327GB of data daily x $0.10 per GB = $32.70 per day.
$32.70 x 30 days = $981 per month.
That means that this DDoS, even though it did not bring the service down, cost him around $1,000 every month he was running it.
Birth of the NetworkNanny 👶
Having a long weekend ahead of me, with absolutely no plans and not the best weather, I had something to occupy me.
So why use NetworkNanny and not some existing project?
Well, it's quite simple actually, as there are several strengths NetworkNanny has, that others can't match.
Requirements ✔️
Cross-platform standalone binary
One single binary, which can be pre-compiled for any OS and architecture.
This is for when you need to be able to deploy a File Server anywhere on any system without installing any dependencies or an interpreter. Production environments can get messy and crowded when small tools, which are implemented as niche solutions, become a problem because of the dependencies they need to run.
Fast
Quick response times are mandatory. Need I say more?
Low resource footprint
No one wants to see their File Server chewing through half the available RAM and spiking the CPU.
Simple, yet robust customization
CLI with 20 flags isn't an option, and I can't even consider changing the source code and re-compiling. So a config file is preferred. So a config file, or even just a .env file might be the best choice.
Tech used
Go
Because of course it's Go, what else did you expect me to use?
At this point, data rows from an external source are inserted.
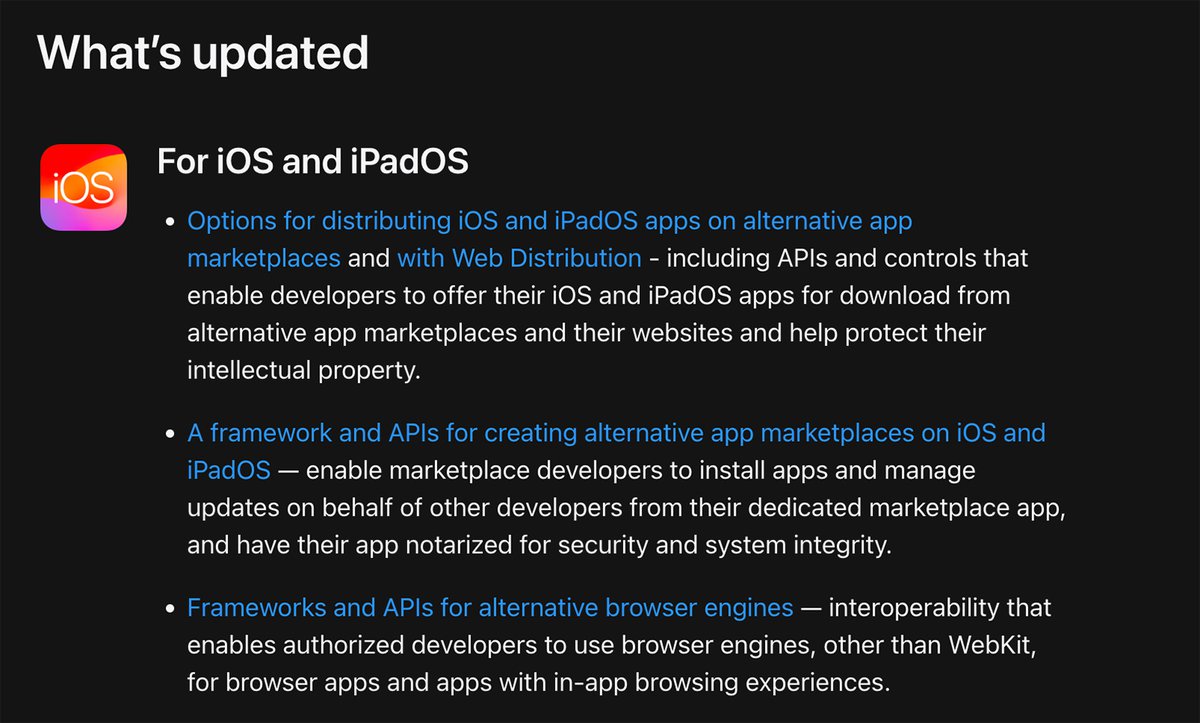Open the framework for creating alternative marketplaces link

click(x=616, y=433)
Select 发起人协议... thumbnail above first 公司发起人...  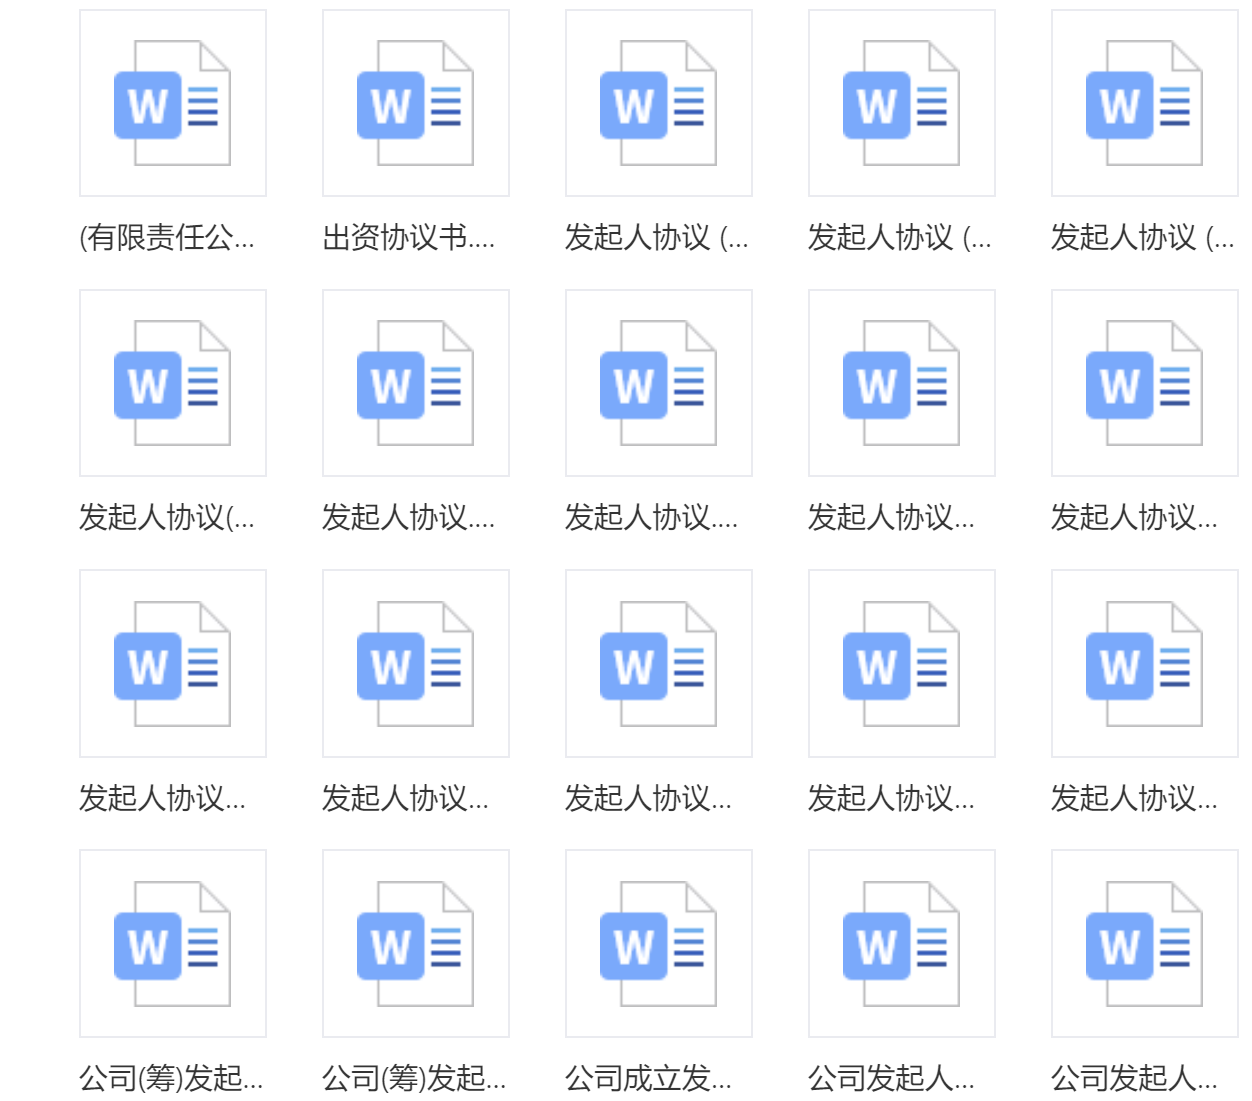pyautogui.click(x=901, y=663)
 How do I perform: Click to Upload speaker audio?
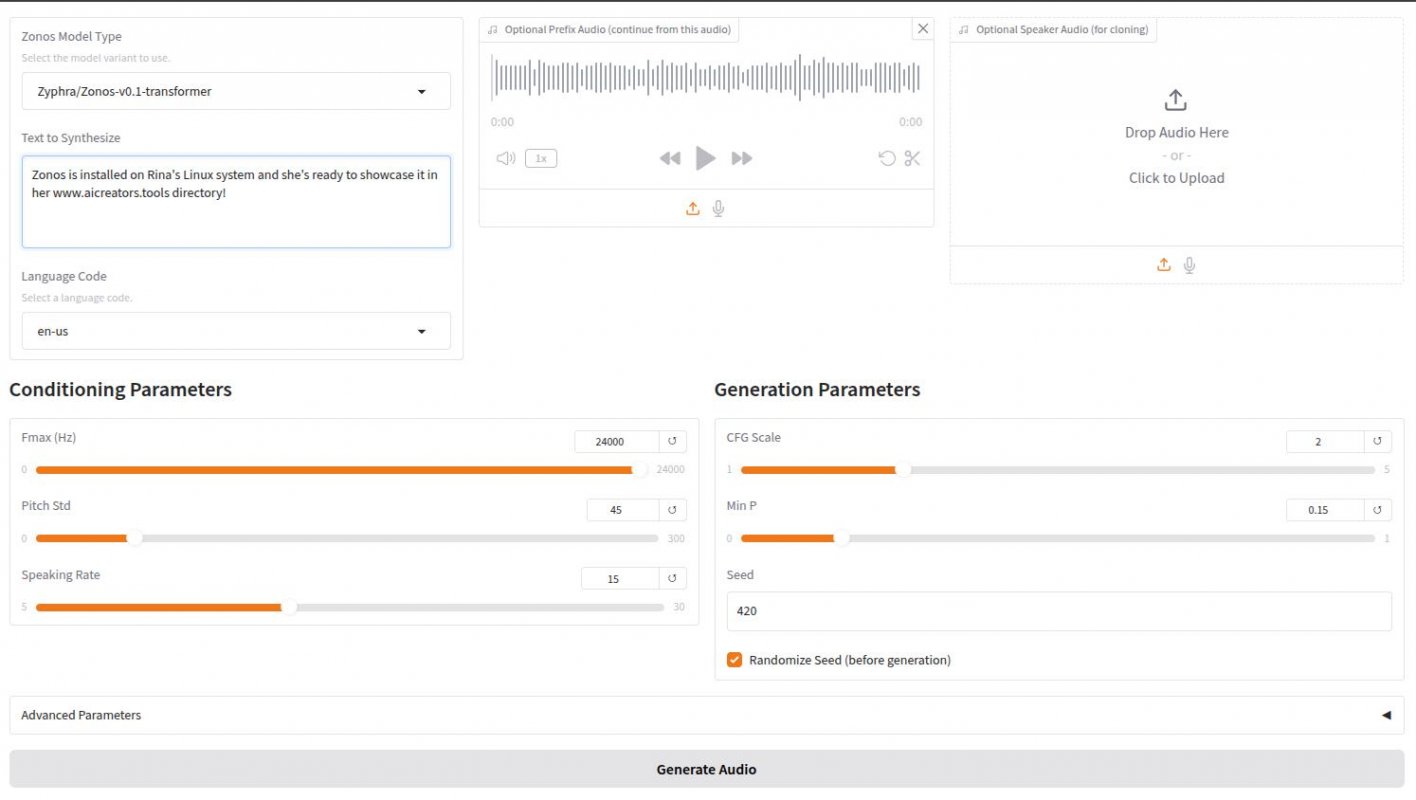(x=1176, y=178)
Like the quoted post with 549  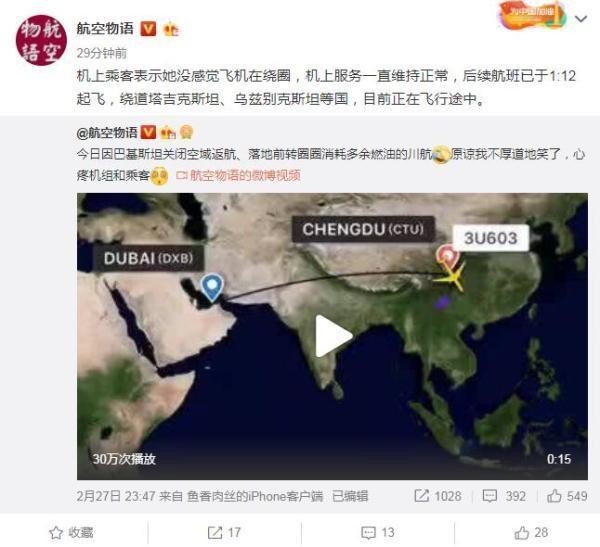554,496
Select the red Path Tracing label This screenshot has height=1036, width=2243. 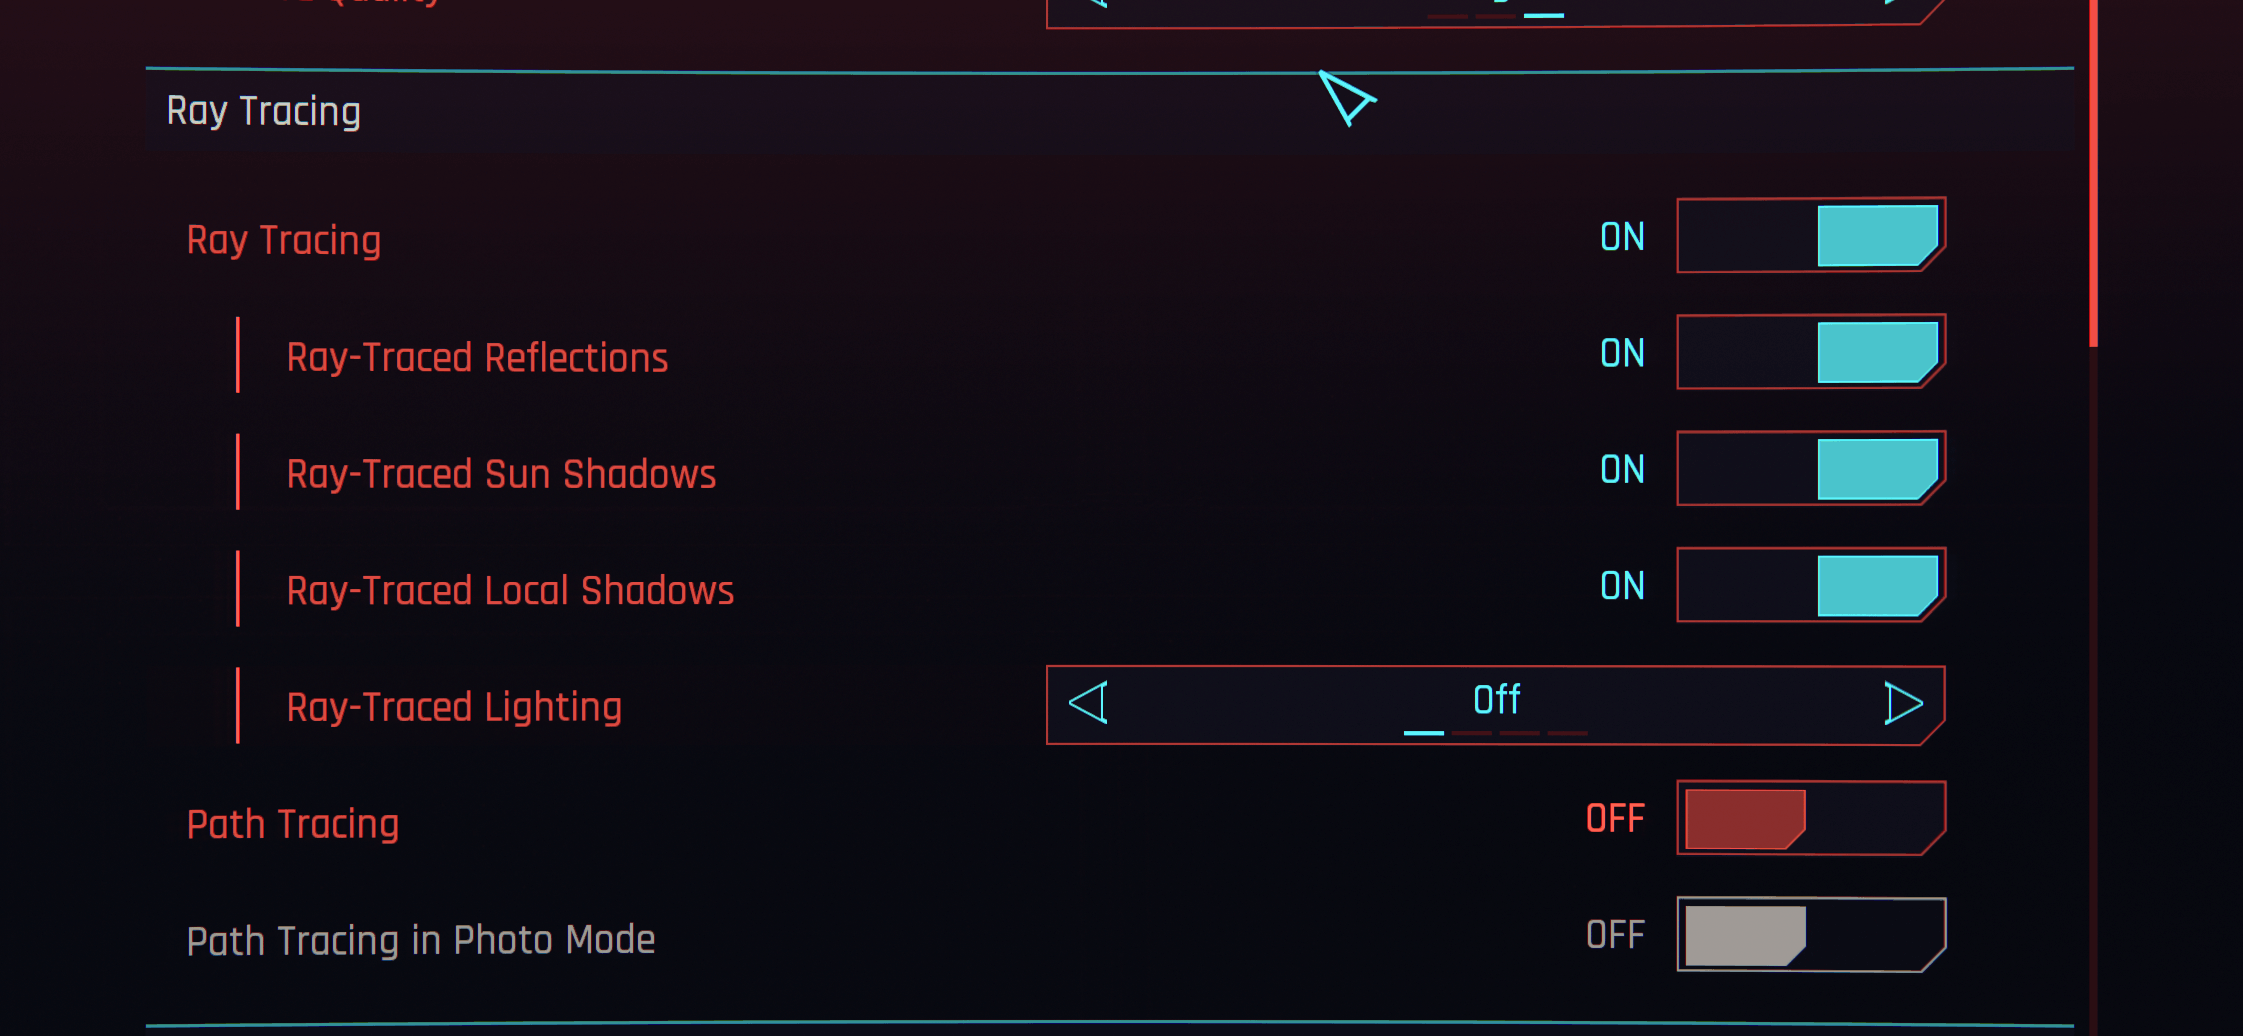(293, 824)
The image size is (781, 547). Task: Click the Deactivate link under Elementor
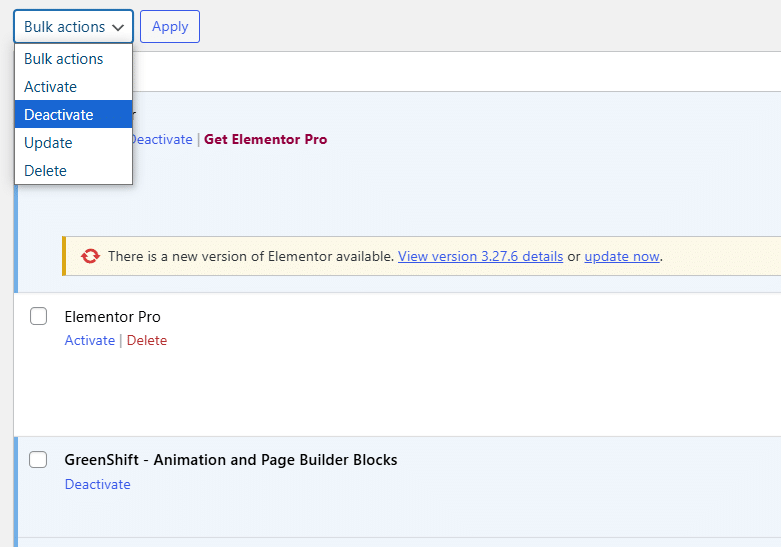[x=162, y=139]
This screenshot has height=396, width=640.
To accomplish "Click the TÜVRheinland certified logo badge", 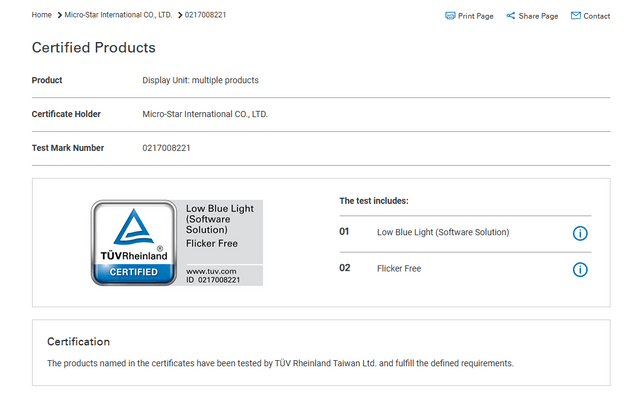I will pos(134,243).
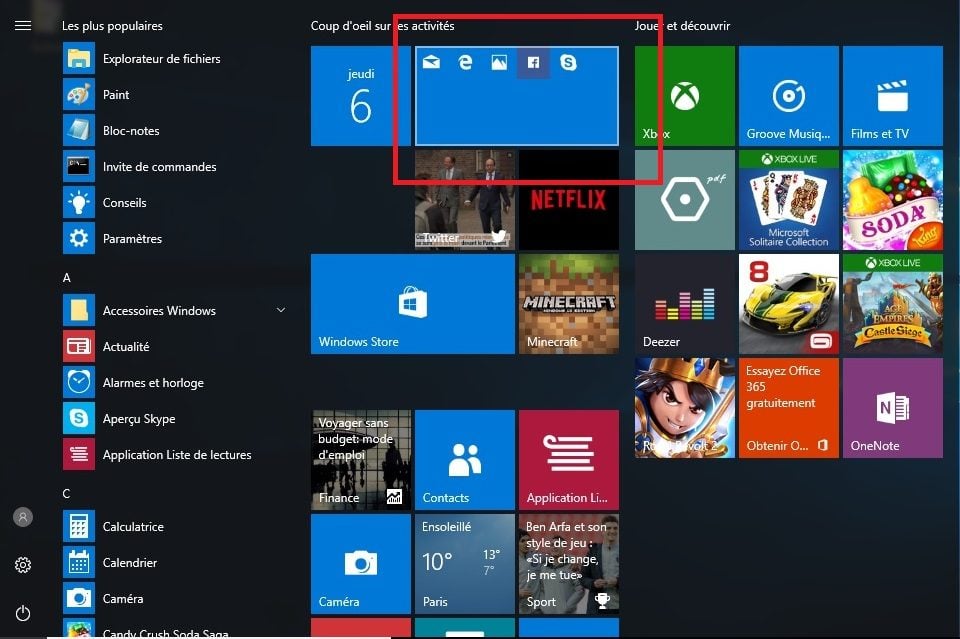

Jokes aside, I do think it's the right tool for this job. Performance is high, and the resource footprint is low, especially for a garbage-collected language. It's a joy to write, and I'm more efficient than in other languages. All good characteristics for a weekend and high-traffic project.
Fiber
I could have chosen a bunch of other approaches. The Go community has developed a ton of great web frameworks, and the standard library is actually one of the best out there. Some will cry out how I should have used Echo or Chi, or even maybe Gin. And I hear you, I see where you're coming from. But Fiber is still faster and a breeze to work with. Which means I'm sticking to it.
DB
A TTL (Time to live) was a feature that was needed in a database here. A self-cleaning TTL, not just a column in a SQL table, would need a script to run through it and do the housekeeping periodically. Besides that, relationships are not needed here, just a key-value pair DB will do, and performance is more important.
Redis/KeyDB
The first idea most would have is Redis and its spiritual, multithreaded successor, KeyDB. To be honest, it's not a bad option. But there are 2 large downsides.
The first is that RAM, although faster, is generally in shorter supply than long-term storage.
The second is spinning a whole process to handle the DB and the network latency that comes with it. Now, I hear you say, "Just use Docker". And, that's exactly what I did, there's a docker-compose file for those who want to go down that route. But it adds unneeded complexity, which I'm not a fan of.
BadgerDB
Badger is an interesting project which is the ground stone for Dgraph database. Being a key-value pair DB with the ability to set TTL just like Redis, it has several important distinctions.
The first distinction is, that Badger writes to disk, not memory. You'd think it makes it slower, as the disk is slower than memory, right? Well, that's where the second part comes in.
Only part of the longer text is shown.